Le français ?
une véritable langue de fous !

< dimanche 23 mars 2014 >
Chronique

La coïncidence est troublante : dans moins de deux semaines se dérouleront à Lille et dans de nombreuses autres villes de France les demi-finales des Timbrés de l'orthographe, quatrièmes du nom. Et que retrouvait-on, cette année, parmi les traditionnels dix mots de la Semaine de la langue française et de la francophonie ? Le même « timbré » ! Un truc de ouf, non ?

En l'occurrence, c'est surtout le hasard qui a bien fait les choses. Le nouveau concours national d'orthographe, quand il en profiterait pour moquer au passage la passion, souvent déraisonnable, de ces originaux qui n'hésitent pas à coucher avec leurs dictionnaires, doit son nom au parrainage de... La Poste ! Pour la Délégation générale à la langue française, il s'agissait bien plutôt de rappeler qu'il sied — au moins une fois par an ! — d'aimer cette dernière à la folie. Mais au fait, pourquoi, depuis le XVIIIe siècle, traiter de « timbré » quiconque n'a plus toute sa raison ? La chose, pour tout dire, tombait davantage sous le sens quand jadis on évoquait, à propos d'un écervelé, une tête « mal timbrée », qui de ce fait rendait un son quelque peu... fêlé !

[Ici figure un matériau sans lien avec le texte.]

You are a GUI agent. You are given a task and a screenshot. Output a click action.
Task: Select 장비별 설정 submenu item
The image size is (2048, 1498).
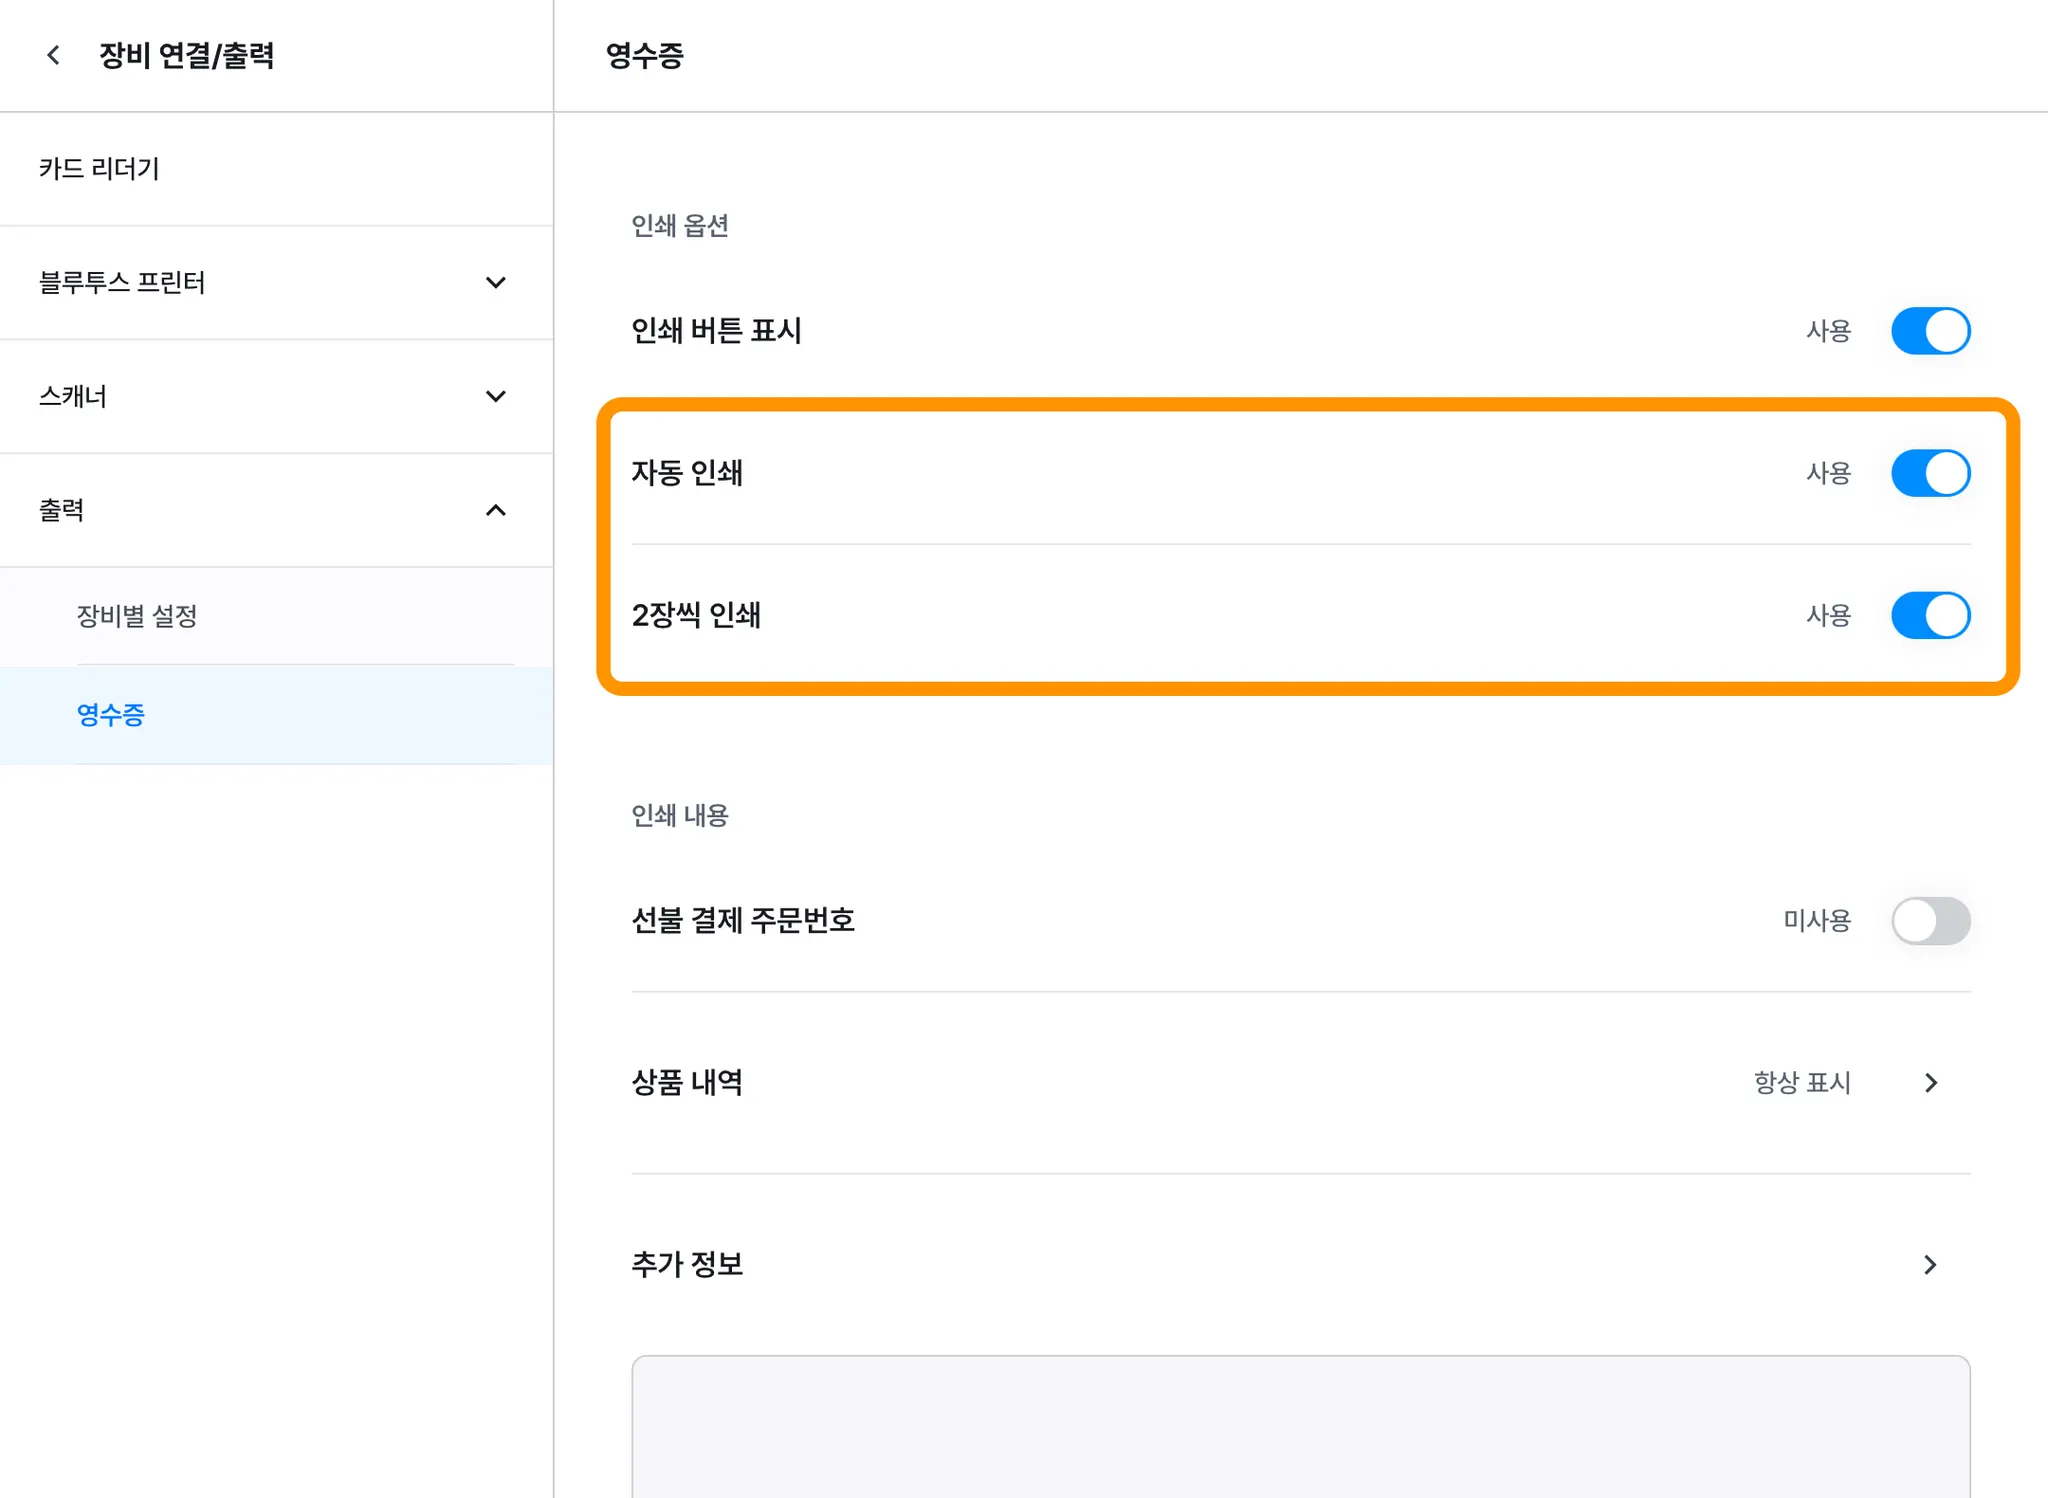click(137, 616)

Force est en tout cas de constater que notre langue s'est montrée particulièrement inventive et accueillante chaque fois qu'il a été question de brocarder, dans la tête de son voisin évidemment, le petit vélo sur lequel ce dernier était censé pédaler : au royaume des frappadingues, le français est décidément roi ! Songez que, pour s'en tenir aux plus courants, l'on a le choix entre allumé, azimuté, barjot, branque, brindezingue, chtarbé, cinglé, cintré, déjanté, dingue, fada, foldingue, fondu, frappé, givré, jeté, louf, maboul, marbré, marteau, meuh-meuh, pété, piqué, ravagé, secoué, sinoque, siphonné, tapé, taré, toqué, zinzin ! Et l'on ne vous parle pas de ces locutions, toutes plus pittoresques les unes que les autres, que recense avec gourmandise Pierre Merle dans son Argus des mots (éditions l'Archipel) : onduler de la toiture, perdre la tramontane, yoyoter de la touffe, avoir une chambre à louer, à moins que ce ne soit une mie de pain dans la timbale, un hanneton sous l'abat-jour ou des papillons dans le compteur, cette dernière imaginée par le gouailleur Prévert et immortalisée par Arletty dans Le jour se lève de Marcel Carné, en 1939...

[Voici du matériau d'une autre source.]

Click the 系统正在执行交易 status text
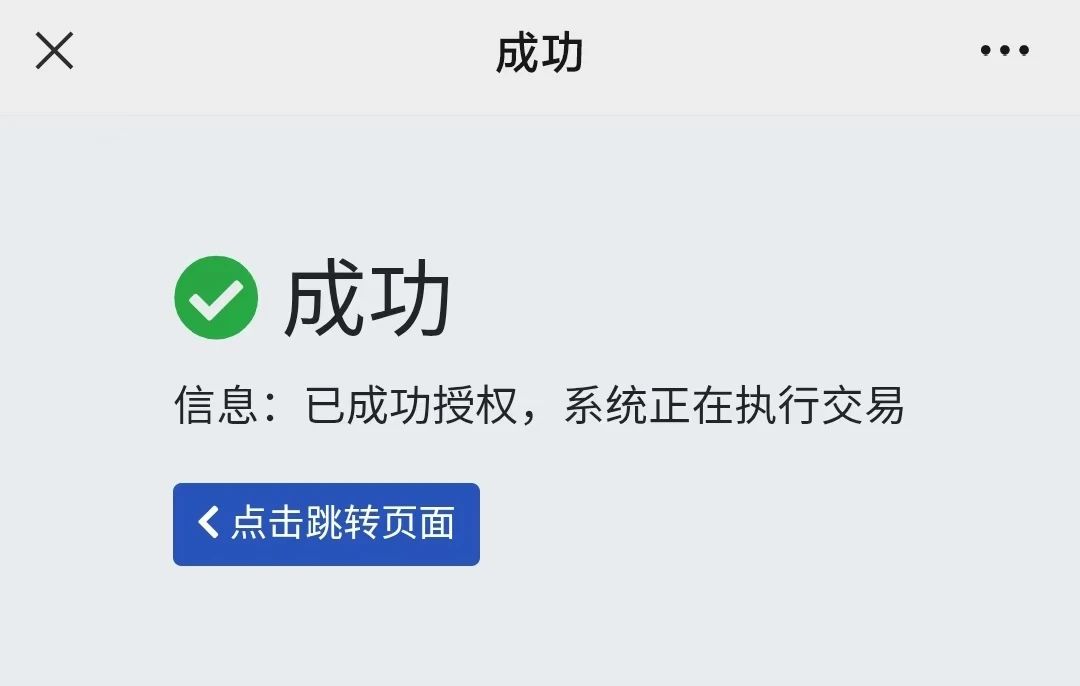The height and width of the screenshot is (686, 1080). pos(734,405)
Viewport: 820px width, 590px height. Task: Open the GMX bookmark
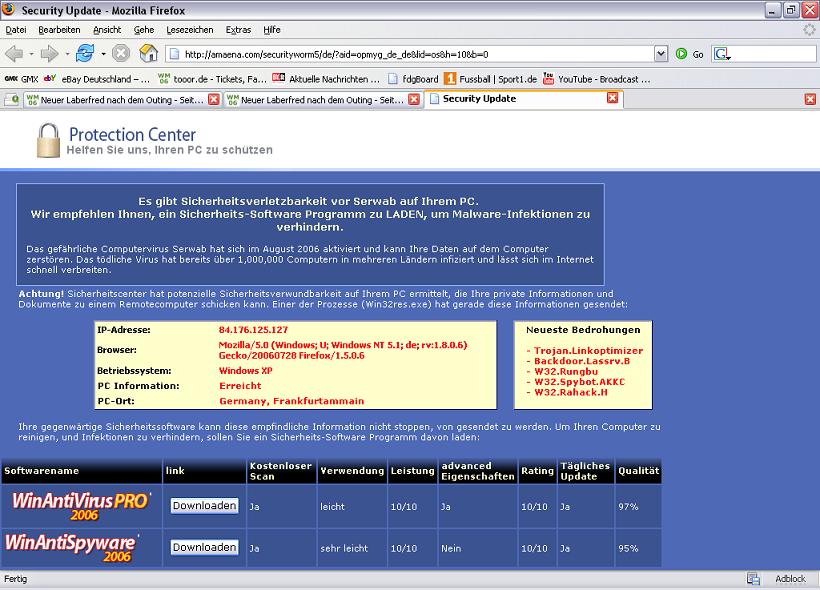click(x=20, y=78)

Il reste que le terme le plus attachant, le plus énigmatique aussi, est probablement un autre heureux élu de cette liste 2014 : hurluberlu. D'abord parce qu'il a connu différentes formes : hurluburlu chez Rabelais, où il figurait un saint imaginaire ; hurlubrelu chez Mme de Sévigné, où il s'appliquait à une coiffure de femme ; voire hustuberlu dans les rangs du peuple. Ensuite parce que plus protéiforme que celui-là, tu meurs : il a été adjectif, adverbe (au sens de « brusquement » !), et même interjection, chez le poète Jean Antoine de Baïf, avant de se découvrir substantif. Enfin et surtout parce que l'on écrirait des pages sur ses origines supposées. D'aucuns en effet veulent y voir la rencontre de l'ébouriffé (le hurel, au XVIe siècle, renvoyait à un homme aux cheveux hérissés) et de l'éberlué : tout un programme, à n'en pas douter, dès lors qu'il convient de représenter un farfelu de la pire espèce ! D'autres préfèrent miser sur un emprunt — déjà — à l'anglais hurly-burly, lequel connotait confusion et brouhaha : notre Rabelais national devrait en réalité le terme aux archers écossais de la garde du roi ! Littré, lui, avouait sa circonspection jusqu'à supposer que, somme toute, il ne s'agissait peut-être là que d'une formation de fantaisie, un peu, écrivait-il, comme ce tourlourou par lequel on désignait un jeune soldat d'infanterie.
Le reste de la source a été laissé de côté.